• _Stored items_
_ _ _ _ _

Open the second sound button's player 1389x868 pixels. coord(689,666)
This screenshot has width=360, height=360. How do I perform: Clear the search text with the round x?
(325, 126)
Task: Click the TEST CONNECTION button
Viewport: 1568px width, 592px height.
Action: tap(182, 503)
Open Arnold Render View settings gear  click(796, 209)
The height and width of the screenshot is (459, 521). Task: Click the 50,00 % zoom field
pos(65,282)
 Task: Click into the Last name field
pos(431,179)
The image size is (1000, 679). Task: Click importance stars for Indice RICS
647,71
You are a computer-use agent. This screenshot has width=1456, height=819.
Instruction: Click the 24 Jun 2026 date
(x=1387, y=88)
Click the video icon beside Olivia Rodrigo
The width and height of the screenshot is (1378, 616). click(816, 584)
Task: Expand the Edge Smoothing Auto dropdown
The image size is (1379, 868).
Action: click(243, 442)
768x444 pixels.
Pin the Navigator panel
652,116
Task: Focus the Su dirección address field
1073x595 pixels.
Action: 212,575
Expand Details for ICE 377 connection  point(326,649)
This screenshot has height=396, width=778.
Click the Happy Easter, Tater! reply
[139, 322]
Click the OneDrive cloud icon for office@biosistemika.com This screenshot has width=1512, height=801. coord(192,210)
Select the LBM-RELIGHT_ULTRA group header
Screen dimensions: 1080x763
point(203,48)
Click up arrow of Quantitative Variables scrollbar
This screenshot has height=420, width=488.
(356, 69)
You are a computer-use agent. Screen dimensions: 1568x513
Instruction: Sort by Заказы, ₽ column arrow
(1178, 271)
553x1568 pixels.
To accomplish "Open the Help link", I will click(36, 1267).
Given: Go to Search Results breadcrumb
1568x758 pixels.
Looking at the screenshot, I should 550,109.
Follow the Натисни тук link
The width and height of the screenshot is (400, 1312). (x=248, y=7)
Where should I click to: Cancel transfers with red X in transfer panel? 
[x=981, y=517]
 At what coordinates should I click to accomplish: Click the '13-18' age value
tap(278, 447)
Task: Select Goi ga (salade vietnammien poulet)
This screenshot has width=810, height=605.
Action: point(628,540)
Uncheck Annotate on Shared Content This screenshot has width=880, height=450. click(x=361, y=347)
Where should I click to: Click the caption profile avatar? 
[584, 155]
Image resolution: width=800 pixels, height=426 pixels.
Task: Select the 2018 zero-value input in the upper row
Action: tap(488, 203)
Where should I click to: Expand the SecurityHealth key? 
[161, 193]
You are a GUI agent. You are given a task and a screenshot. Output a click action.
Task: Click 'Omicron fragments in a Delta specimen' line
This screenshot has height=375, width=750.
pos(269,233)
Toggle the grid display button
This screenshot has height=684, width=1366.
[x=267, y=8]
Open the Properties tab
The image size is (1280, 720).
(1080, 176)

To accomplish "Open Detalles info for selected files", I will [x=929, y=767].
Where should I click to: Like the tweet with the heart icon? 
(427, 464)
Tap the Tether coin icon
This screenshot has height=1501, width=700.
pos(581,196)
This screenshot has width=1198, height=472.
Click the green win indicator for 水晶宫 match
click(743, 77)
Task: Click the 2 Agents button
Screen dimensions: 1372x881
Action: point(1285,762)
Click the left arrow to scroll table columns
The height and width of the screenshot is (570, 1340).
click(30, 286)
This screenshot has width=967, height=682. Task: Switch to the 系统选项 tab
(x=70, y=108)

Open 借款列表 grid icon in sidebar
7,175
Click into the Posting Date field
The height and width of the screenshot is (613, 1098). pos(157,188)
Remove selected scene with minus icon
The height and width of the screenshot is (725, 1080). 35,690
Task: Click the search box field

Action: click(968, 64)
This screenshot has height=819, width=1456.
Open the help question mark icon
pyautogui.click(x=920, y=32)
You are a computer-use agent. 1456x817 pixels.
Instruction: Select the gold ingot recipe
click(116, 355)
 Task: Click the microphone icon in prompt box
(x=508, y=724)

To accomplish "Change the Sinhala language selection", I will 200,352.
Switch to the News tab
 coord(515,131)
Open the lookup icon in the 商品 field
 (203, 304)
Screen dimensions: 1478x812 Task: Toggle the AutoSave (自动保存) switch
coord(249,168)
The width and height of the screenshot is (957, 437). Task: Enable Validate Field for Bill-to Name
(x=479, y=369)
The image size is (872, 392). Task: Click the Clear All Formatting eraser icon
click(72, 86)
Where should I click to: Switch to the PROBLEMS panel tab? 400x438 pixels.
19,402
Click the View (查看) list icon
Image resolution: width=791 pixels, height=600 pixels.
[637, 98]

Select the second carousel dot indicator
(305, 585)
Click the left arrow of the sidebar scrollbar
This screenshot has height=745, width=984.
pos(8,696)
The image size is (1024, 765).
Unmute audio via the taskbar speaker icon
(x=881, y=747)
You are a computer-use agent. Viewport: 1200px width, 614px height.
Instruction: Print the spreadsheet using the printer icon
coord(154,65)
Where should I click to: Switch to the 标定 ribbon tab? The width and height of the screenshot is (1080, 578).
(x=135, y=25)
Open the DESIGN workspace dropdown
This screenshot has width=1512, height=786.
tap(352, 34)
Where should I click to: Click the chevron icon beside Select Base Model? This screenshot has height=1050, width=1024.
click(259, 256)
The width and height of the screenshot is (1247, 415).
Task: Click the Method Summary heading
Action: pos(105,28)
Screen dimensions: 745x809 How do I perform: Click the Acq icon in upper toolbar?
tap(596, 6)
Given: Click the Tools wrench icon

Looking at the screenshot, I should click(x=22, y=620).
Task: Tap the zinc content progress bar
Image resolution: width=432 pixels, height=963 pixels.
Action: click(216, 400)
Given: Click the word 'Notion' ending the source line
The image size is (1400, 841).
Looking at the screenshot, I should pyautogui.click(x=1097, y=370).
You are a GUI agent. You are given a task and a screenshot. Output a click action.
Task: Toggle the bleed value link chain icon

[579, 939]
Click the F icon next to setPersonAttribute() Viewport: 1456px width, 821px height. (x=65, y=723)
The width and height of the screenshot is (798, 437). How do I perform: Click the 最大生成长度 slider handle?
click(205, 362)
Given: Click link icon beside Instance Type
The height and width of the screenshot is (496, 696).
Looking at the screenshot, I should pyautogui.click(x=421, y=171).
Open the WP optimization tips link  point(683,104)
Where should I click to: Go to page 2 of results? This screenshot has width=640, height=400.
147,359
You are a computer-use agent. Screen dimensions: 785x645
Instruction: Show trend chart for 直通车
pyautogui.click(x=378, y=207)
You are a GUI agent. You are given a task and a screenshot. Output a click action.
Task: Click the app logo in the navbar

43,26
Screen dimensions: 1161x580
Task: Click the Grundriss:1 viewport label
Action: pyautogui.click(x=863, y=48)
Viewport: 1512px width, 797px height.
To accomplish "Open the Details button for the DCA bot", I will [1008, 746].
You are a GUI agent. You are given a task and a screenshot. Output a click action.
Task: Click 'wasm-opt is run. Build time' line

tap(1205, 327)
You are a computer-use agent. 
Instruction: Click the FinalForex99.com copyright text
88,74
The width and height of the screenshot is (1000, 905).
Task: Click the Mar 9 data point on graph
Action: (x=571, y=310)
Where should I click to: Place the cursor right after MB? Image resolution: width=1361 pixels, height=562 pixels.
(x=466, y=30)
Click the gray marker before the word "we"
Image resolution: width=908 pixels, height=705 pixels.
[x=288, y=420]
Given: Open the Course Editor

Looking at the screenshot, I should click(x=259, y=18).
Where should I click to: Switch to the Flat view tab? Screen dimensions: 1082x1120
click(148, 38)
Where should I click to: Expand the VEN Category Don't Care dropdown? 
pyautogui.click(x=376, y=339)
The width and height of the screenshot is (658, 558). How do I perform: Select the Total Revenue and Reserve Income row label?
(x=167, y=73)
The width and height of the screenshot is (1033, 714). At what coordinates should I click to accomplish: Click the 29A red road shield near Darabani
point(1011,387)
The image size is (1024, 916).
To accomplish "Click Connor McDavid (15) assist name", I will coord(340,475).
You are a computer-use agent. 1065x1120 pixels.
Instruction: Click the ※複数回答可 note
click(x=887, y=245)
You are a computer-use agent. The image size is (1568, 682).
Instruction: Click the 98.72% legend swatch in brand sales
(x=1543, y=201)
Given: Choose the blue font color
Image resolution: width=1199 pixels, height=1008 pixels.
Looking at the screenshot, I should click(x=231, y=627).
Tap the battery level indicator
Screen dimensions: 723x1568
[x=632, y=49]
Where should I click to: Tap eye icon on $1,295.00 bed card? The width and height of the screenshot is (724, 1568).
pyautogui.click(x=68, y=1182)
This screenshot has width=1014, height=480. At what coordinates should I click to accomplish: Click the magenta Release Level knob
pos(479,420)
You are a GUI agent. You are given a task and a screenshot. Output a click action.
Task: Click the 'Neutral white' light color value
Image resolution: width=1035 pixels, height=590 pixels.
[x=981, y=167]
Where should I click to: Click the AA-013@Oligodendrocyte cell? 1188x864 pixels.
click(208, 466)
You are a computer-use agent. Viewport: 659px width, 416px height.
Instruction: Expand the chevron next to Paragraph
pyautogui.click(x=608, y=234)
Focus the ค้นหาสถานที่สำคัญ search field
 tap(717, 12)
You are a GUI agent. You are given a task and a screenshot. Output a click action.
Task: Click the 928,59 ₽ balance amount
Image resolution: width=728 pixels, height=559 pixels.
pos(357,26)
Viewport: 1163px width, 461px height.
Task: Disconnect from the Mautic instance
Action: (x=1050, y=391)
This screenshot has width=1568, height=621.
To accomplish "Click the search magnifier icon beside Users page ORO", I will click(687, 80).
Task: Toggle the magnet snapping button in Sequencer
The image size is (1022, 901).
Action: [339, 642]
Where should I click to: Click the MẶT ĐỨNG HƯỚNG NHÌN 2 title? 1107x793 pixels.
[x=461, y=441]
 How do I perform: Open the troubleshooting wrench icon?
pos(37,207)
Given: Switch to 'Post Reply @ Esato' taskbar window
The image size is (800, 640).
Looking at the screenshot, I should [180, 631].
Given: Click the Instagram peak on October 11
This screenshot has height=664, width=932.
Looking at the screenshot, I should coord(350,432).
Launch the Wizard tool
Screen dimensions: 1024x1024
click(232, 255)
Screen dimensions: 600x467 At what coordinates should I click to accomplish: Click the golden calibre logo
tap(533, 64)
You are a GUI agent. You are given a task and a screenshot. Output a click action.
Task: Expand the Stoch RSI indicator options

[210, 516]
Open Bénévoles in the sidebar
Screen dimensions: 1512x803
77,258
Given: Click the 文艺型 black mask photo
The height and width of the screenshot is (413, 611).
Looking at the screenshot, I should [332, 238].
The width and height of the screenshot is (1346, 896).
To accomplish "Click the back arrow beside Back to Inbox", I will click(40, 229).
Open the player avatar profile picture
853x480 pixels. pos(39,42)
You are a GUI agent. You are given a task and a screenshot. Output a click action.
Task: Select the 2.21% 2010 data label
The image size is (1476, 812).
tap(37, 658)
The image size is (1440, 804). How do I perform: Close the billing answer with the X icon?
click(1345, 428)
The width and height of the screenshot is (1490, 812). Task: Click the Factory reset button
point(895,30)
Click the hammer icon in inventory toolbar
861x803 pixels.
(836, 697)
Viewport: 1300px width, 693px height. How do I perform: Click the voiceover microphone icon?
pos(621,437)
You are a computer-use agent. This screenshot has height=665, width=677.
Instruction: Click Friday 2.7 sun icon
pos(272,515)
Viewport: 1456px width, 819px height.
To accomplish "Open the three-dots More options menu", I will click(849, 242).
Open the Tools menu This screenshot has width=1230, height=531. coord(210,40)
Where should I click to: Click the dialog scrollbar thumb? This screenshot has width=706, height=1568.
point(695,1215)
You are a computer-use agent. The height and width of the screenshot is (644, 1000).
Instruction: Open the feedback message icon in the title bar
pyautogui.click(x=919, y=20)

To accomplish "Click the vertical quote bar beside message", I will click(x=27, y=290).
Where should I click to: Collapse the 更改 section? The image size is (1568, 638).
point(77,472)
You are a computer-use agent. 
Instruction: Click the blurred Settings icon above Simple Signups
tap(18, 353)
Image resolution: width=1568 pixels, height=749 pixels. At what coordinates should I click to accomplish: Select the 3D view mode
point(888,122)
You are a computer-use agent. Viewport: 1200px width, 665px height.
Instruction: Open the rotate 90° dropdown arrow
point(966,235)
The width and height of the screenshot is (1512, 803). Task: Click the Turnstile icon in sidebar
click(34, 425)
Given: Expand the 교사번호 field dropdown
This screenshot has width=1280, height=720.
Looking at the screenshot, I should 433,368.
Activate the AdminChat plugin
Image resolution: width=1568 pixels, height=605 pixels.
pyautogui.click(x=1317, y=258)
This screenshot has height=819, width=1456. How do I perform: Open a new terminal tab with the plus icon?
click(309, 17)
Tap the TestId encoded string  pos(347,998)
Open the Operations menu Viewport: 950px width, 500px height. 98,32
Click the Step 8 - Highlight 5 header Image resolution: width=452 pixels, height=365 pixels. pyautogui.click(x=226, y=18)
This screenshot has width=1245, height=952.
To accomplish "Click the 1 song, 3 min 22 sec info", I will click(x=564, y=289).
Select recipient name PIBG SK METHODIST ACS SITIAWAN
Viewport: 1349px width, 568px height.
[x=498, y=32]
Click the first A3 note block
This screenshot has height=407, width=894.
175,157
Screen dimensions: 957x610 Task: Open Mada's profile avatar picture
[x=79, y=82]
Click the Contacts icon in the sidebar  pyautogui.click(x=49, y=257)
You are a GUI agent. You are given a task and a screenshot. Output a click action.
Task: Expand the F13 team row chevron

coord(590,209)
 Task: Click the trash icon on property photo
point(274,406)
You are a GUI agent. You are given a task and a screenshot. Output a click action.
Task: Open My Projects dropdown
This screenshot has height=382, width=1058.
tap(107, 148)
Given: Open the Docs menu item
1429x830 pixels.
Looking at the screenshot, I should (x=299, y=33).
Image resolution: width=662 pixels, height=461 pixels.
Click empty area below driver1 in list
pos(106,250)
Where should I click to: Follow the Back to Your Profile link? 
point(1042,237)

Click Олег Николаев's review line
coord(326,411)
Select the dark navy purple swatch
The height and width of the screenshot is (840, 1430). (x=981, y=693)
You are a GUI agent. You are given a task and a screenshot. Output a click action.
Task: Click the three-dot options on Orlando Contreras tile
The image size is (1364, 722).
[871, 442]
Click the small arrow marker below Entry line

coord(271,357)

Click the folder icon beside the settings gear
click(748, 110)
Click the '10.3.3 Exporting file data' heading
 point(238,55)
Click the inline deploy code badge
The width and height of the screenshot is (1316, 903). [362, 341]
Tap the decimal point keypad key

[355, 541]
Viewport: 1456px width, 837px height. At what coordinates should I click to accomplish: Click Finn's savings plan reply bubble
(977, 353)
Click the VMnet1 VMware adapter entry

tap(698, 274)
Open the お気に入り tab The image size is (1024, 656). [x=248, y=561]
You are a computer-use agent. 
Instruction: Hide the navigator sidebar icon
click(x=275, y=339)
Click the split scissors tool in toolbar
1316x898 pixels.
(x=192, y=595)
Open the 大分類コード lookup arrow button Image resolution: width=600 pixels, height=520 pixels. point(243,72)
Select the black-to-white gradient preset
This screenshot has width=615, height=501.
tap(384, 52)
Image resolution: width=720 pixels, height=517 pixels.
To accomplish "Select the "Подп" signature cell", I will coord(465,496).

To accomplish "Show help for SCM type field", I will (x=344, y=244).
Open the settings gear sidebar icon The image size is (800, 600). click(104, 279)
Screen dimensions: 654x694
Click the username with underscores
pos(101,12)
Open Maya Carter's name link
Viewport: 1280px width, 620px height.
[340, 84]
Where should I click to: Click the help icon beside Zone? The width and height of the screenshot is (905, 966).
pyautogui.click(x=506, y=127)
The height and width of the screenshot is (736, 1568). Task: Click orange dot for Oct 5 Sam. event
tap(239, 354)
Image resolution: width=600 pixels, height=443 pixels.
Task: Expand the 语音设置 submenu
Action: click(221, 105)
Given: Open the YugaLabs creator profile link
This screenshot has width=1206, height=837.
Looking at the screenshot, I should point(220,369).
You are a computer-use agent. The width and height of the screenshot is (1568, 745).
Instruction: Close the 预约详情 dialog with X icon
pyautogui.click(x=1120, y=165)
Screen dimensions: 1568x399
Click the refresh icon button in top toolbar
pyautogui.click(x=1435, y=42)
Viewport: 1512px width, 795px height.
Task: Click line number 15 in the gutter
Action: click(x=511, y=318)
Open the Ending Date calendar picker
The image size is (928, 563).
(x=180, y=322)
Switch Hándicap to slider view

_ _ _ _ _

• _Task prompt_
Select each line in the stored items above that contains the word "left", treating case as significant, and copy those lines.

• _Result_
Click the left arrow to scroll table columns
Click the left arrow of the sidebar scrollbar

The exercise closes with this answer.